Debt Crisis Timetable Accelerating

When Titanic struck the iceberg, it remained afloat and the disaster was not yet apparent. However, its fate was irreversible from that moment; so it is with a 90%  debt/GDP ratio.
Debt Crisis Timetable Accelerating
By: George Noga – August 1, 2018

       I have a recurrent nightmare about an endless train, brimming with passengers and priceless cargo, slowly but inexorably hurtling along its tracks toward a bottomless abyss. The engineers, conductors, passengers and observers all know the train is going over the cliff; however, instead of trying to stop the train they are opening the throttle to speed it up. When I awake, I realize it is no nightmare; it is happening right now to the United States of America. Following are data just released by CBO and SS.

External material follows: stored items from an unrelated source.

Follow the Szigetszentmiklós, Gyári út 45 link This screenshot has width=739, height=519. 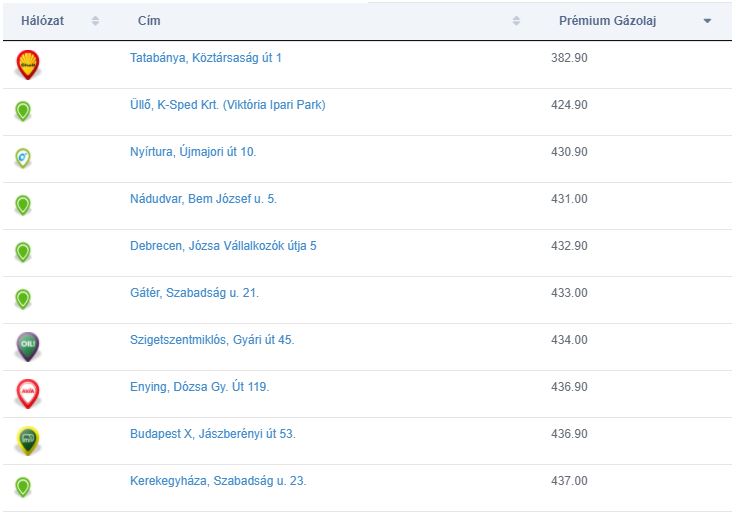coord(212,340)
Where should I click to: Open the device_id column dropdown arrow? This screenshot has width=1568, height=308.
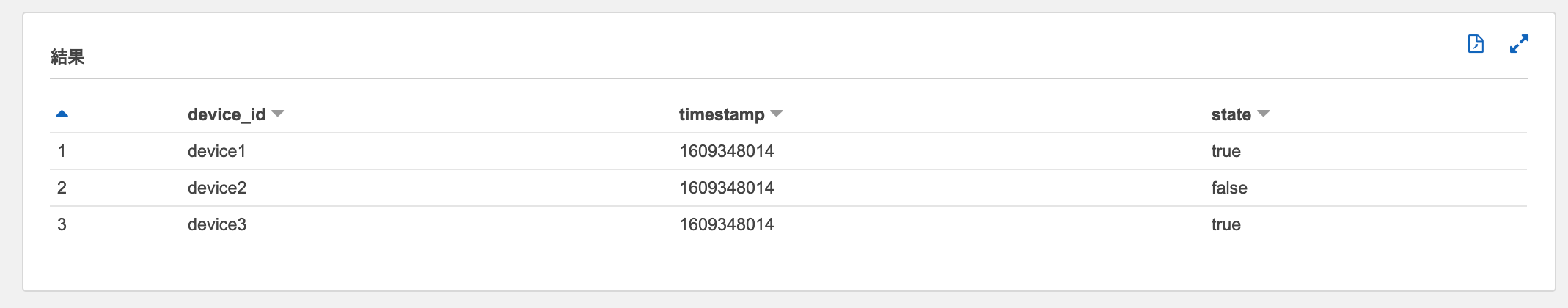277,114
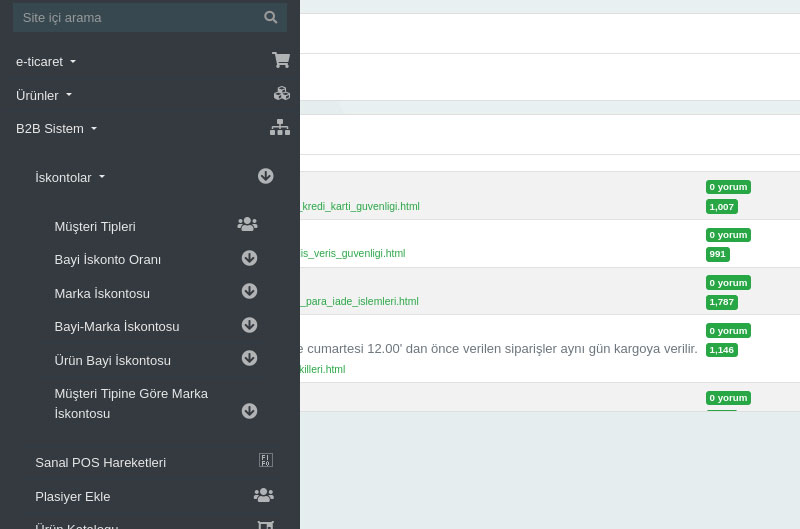
Task: Click the Ürünler cubes icon
Action: click(281, 94)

  • Social Security begins devouring reserves this year, 4 years earlier than projected last year. Reserves will be depleted in 15 years and benefits would require a 25% cut.


  • Medicare will be unable to pay scheduled benefits in 8 years; just during the past year this shortened by 3 years. What does that say about the integrity of the data?


  • Deficits average $1.5 trillion (total $15 trillion) over the next 10 years (based on current policy), raising the public debt/GDP ratio to 105% per the latest CBO estimate.


  • Interest on the debt will triple to just under $1 trillion per year within 10 years per the June 2018 CBO report. Debt service will soon overtake defense spending.


  • The really bad news is that the projections cited above, by government agencies, are wildly optimistic. None assumes a recession during the coming decade, while it is nearly certain there will be one or possibly even two. Recent projections made by private sector economists (Fortune Magazine, Cato Institute) are much worse.

       No one cares! For most Americans the problem is too abstruse; they are tired of hearing pundits cry wolf; and there is no discernable impact on their daily lives. For politicians, tackling the issue has no upside; it is all downside, including possible electoral loss. No constituency exists for reining in benefits, cutting spending or raising taxes; the political apparat favors the opposite. Each year that we dithered, the problem became more intractable and costly; now, finding a solution is virtually hopeless.

        Economists believe the point-of-no-return is a public debt to GDP ratio >90%; the World Bank says 77%. The US already is at 77% and will reach 90% much earlier than believed only months ago. The crisis doesn’t begin when we exceed 90%; it just means there is no going back. The Titanic remained afloat a long while after it struck the iceberg and the crisis was not immediately evident to those aboard. Nonetheless, the moment Titanic hit the iceberg, its fate became irreversible; so it is with a 90% ratio.

       As my nightmare continues, nothing happens until after the train goes over the cliff and we are subsumed by crisis. Panicked politicians impose a VAT, modest at first, but rapidly ramped up to European levels of 20+%. Income taxes skyrocket. Only token changes are made to entitlements. Economic growth tanks. Defense is compromised. There is a 15-25 year lost generation as we morph into a European-style welfare state. People lead lives of quiet desperation and the USA, as we know it, ceases to exist.

      There are two certainties about the impending debt crisis: (1) if something cannot go on forever, it won’t; and (2) excess debt ultimately must be purged from the system. The debt can be purged only via higher taxes, less spending (especially entitlement spending), hyperinflation or repudiation; there are no other options.

      By the time the crisis hits, a combination of new and higher taxes and spending cuts totalling $1.25 trillion per year in today’s dollars (25% of the budget) for 15 straight years will be needed just to get back to today’s 77% debt/GDP ratio. That should give you some perspective about the devastation that purging the debt will wreak on America – as well as the reason for my recurrent nightmares.